━━ Исходные данные
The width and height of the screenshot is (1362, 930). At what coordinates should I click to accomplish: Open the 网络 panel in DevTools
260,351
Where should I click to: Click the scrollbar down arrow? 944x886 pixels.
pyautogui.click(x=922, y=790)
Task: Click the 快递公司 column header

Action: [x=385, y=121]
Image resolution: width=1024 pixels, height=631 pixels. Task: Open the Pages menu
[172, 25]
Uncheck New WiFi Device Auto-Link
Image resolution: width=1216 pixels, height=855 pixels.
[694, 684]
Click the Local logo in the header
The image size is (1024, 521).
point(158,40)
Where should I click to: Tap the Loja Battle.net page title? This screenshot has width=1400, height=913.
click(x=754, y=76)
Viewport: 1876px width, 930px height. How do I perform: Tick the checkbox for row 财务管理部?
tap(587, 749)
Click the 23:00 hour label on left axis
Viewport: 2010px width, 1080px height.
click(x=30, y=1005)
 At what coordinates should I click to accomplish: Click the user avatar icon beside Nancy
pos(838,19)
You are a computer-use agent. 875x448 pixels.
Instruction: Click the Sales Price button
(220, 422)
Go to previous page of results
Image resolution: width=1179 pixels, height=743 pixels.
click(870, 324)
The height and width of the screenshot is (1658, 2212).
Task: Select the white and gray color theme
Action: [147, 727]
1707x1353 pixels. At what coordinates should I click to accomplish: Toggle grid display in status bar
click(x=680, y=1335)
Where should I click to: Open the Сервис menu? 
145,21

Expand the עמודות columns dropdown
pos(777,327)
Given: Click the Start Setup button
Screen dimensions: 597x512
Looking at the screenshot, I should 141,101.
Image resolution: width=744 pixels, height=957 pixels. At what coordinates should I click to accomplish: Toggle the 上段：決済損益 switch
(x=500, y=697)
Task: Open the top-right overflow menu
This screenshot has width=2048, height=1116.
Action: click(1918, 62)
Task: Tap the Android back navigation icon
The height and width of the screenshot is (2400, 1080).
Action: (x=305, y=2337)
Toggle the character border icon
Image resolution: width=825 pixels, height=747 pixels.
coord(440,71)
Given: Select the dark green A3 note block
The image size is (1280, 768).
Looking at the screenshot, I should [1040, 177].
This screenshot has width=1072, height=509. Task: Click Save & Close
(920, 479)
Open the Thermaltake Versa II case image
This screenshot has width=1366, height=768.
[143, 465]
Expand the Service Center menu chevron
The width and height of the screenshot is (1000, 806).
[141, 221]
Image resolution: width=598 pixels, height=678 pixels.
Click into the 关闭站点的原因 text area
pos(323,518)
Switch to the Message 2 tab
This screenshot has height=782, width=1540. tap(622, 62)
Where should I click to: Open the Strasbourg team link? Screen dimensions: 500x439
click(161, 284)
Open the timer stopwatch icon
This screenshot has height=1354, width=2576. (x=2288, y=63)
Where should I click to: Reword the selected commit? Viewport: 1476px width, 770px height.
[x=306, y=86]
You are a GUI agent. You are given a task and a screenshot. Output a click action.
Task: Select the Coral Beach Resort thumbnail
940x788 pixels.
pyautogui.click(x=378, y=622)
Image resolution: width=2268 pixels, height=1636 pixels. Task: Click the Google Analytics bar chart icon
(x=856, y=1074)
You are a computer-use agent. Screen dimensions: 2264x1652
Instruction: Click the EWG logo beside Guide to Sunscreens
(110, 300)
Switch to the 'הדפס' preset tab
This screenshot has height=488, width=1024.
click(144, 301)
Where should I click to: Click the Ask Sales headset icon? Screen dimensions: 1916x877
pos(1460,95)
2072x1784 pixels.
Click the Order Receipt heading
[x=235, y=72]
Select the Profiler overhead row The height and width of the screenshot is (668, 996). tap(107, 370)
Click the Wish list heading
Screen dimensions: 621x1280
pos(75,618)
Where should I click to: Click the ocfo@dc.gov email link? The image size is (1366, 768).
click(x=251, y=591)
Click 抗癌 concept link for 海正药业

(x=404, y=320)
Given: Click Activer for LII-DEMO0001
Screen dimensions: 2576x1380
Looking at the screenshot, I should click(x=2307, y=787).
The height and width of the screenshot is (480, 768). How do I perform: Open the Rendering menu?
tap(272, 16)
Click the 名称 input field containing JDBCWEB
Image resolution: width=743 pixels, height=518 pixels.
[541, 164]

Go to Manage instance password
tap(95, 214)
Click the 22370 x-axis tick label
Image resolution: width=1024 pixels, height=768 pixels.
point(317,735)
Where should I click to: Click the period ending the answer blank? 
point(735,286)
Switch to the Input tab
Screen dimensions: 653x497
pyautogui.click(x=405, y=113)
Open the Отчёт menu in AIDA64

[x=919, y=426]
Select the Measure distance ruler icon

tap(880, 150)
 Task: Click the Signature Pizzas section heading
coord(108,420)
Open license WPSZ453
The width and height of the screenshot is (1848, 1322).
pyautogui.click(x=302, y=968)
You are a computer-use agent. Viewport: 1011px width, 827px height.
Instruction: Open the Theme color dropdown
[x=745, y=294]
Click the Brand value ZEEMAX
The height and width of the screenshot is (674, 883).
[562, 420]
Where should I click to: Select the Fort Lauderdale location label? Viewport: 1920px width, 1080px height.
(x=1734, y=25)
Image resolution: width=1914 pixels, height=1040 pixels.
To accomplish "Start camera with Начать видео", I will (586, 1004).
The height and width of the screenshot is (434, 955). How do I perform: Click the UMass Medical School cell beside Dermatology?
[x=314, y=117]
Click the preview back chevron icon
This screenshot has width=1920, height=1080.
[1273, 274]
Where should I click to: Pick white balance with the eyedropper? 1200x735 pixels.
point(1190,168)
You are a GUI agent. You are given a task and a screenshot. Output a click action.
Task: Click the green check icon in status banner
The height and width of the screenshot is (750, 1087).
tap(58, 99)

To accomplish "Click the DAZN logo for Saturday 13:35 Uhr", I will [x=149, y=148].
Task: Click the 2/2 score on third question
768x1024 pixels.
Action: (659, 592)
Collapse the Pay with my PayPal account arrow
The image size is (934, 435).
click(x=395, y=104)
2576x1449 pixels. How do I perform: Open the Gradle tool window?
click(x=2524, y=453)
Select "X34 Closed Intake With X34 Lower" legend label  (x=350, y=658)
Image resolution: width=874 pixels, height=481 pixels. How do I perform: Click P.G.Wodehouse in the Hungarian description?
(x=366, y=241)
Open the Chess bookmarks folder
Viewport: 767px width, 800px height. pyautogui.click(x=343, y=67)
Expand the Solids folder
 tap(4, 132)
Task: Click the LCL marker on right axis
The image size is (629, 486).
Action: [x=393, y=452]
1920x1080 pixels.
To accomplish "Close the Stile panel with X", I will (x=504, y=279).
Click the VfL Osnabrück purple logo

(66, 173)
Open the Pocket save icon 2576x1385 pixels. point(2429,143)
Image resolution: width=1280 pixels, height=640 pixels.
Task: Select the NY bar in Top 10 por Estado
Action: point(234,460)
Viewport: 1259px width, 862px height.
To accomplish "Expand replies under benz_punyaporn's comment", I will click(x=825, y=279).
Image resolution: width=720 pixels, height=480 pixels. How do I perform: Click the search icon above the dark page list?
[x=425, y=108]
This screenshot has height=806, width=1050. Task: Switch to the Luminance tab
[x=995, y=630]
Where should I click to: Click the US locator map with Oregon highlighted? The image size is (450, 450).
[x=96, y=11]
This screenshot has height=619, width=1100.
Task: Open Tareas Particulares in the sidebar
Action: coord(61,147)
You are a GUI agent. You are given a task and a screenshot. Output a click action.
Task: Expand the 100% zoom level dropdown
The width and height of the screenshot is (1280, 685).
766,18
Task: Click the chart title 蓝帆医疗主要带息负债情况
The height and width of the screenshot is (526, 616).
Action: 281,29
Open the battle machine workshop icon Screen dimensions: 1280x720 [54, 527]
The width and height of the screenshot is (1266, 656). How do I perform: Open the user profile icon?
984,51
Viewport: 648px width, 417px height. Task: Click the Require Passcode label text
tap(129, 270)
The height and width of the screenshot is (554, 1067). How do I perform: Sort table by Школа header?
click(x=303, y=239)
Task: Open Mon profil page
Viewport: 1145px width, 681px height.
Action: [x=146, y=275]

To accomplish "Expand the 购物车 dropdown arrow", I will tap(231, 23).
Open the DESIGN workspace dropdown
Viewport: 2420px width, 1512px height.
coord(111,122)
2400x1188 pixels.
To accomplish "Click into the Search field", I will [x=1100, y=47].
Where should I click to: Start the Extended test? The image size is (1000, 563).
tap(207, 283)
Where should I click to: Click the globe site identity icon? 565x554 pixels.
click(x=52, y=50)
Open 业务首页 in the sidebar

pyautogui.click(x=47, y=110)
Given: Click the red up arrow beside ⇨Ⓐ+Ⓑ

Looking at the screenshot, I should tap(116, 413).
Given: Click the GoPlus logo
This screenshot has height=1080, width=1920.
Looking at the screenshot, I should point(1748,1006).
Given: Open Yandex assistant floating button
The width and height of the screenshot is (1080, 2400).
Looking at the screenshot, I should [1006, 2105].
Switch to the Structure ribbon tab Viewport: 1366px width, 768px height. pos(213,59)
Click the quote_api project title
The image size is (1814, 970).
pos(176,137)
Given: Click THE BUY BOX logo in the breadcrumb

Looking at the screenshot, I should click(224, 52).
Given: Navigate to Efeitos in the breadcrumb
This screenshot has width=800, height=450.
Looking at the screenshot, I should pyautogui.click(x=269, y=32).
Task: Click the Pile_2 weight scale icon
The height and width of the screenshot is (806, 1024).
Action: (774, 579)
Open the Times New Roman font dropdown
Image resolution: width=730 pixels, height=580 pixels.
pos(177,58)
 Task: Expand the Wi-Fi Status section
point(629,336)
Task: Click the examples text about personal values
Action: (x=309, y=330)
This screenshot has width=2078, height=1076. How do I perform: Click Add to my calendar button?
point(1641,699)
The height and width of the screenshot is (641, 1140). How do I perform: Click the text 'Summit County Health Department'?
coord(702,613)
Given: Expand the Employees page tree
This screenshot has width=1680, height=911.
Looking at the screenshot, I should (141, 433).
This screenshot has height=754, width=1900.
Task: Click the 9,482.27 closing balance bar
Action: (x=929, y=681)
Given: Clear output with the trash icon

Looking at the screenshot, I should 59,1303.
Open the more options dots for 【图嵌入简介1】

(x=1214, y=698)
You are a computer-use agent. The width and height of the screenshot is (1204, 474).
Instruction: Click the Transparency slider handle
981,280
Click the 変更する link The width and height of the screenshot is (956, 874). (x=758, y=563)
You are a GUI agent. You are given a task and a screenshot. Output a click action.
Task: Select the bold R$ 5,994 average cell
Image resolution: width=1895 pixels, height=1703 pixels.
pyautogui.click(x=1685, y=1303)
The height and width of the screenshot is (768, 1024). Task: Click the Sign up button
━━━━
▶ [Цель задания] Внесите в нумерованный список все строки, начиная со строки, где есть «Where should I click to: Click the globe», и вниз до строки с «Click the 変更する» включительно. Пустые строки не переносите.

▶ [Решение задачи]
1. Where should I click to: Click the globe site identity icon? 565x554 pixels.
2. click(x=52, y=50)
3. Open 业务首页 in the sidebar
4. pyautogui.click(x=47, y=110)
5. Given: Click the red up arrow beside ⇨Ⓐ+Ⓑ
6. Looking at the screenshot, I should tap(116, 413).
7. Given: Click the GoPlus logo
8. This screenshot has height=1080, width=1920.
9. Looking at the screenshot, I should point(1748,1006).
10. Given: Open Yandex assistant floating button
11. The width and height of the screenshot is (1080, 2400).
12. Looking at the screenshot, I should [1006, 2105].
13. Switch to the Structure ribbon tab Viewport: 1366px width, 768px height. pos(213,59)
14. Click the quote_api project title
15. The image size is (1814, 970).
16. pos(176,137)
17. Given: Click THE BUY BOX logo in the breadcrumb
18. Looking at the screenshot, I should click(224, 52).
19. Given: Navigate to Efeitos in the breadcrumb
20. This screenshot has width=800, height=450.
21. Looking at the screenshot, I should pyautogui.click(x=269, y=32).
22. Task: Click the Pile_2 weight scale icon
23. The height and width of the screenshot is (806, 1024).
24. Action: (774, 579)
25. Open the Times New Roman font dropdown
26. Image resolution: width=730 pixels, height=580 pixels.
27. pos(177,58)
28.  Task: Expand the Wi-Fi Status section
29. point(629,336)
30. Task: Click the examples text about personal values
31. Action: (x=309, y=330)
32. This screenshot has width=2078, height=1076. How do I perform: Click Add to my calendar button?
33. point(1641,699)
34. The height and width of the screenshot is (641, 1140). How do I perform: Click the text 'Summit County Health Department'?
35. coord(702,613)
36. Given: Expand the Employees page tree
37. This screenshot has width=1680, height=911.
38. Looking at the screenshot, I should (141, 433).
39. This screenshot has height=754, width=1900.
40. Task: Click the 9,482.27 closing balance bar
41. Action: (x=929, y=681)
42. Given: Clear output with the trash icon
43. Looking at the screenshot, I should 59,1303.
44. Open the more options dots for 【图嵌入简介1】
45. (x=1214, y=698)
46. You are a computer-use agent. The width and height of the screenshot is (1204, 474).
47. Instruction: Click the Transparency slider handle
48. 981,280
49. Click the 変更する link The width and height of the screenshot is (956, 874). (x=758, y=563)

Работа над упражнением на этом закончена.